SÃO PAULO - A América Latina deve conseguir voltar às altas taxas de crescimento econômico quando terminar o ciclo de desaceleração mundial provocado pela crise financeira nos EUA.

Valor Online |

 É o que prevê o economista-chefe do Banco Mundial para a região, Augusto de La Torre. "Acredito que a região conseguirá voltar à tendência de crescer entre 5% e 6% ao ano que vinha registrando até 2007, desde que vença alguns desafios", diz La Torre, que apresenta nesta quinta-feira suas previsões no Fund Forum Latin America , em São Paulo.

La Torre refere-se à tendência de crescimento econômico descontada do ciclo. Ou seja: a América Latina não vai escapar da desaceleração da economia global. O Banco Mundial prevê desaceleração do PIB regional neste ano. Depois de crescer 5,6% em 2007, o PIB da região deve registrar crescimento entre 4,5% e 4,7% neste ano. A previsão para 2009 é de 4%.

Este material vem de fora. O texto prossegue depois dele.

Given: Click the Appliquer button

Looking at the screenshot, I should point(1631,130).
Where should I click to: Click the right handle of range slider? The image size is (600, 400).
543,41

A grande dúvida é se quando a economia mundial entrar na rota de recuperação, a América Latina manterá a tendência de crescer mais rapidamente como nos últimos anos. La Torre acredita que a América Latina tem grandes chances de consolidar, a partir de 2009, taxas de crescimento superiores à da média mundial e mais próximas dos países asiáticos.

O economista discorda das análises internacionais pessimistas que creditam parte das altas taxas de crescimento latino-americanas à sorte: forte demanda mundial, preços de commodities em alta e alta liquidez provocada por baixas taxas de juros.

Em primeiro lugar, claramente a percepção de risco em relação à região diminuiu, tanto em termos de prêmio de risco atribuído aos países quanto em acesso a linhas de crédito. Esta foi a primeira crise em que não houve reversão significativa no acesso a capital , afirma. Mas menor vulnerabilidade financeira não se traduz automaticamente em maior potencial de crescimento.

A América Latina pode sustentar taxas de crescimento superiores à média mundial se agir rápido para capitalizar alguns dos ganhos que terá ainda durante a crise , diz La Torre. Por exemplo: apesar da forte volatilidade dos últimos meses, os preços de commodities dificilmente retornarão a patamares muito baixos, o que beneficia as economias latino-americanas exportadoras desses produtos. O petróleo pode ter caído do pico de US$ 147, mas não ficará muito abaixo de US$ 100, na visão do Banco Mundial.

"Esses fatores favoráveis deveriam ser usados pelos países para melhorar os níveis educacionais e fazer a necessária modernização na infra-estrutura", acredita o economista do Bird. Outras medidas necessárias são fomento à inovação e melhora do ambiente de negócios. "Se os países conseguirem aproveitar os próximos anos para fazer isso, chegarão ao fim da crise em melhores condições de retomar altas taxas de crescimento."

"Já existem alguns sinais de que a América Latina manterá a tendência de alto crescimento após a crise", diz La Torre. Um deles é a taxa de investimento das economias, que continua crescendo, e o investimento direto estrangeiro, cujo volume previsto continua alto.

A média de investimento direto para o Brasil, por exemplo, continua em torno dos US$ 30 bilhões neste ano e no próximo. Além disso, as economias têm registrado elevações mais altas na produtividade do que a média dos últimos anos. Os índices de crescimento de produtividade são maiores no Peru e Panamá, mas também importantes no Brasil e Colômbia.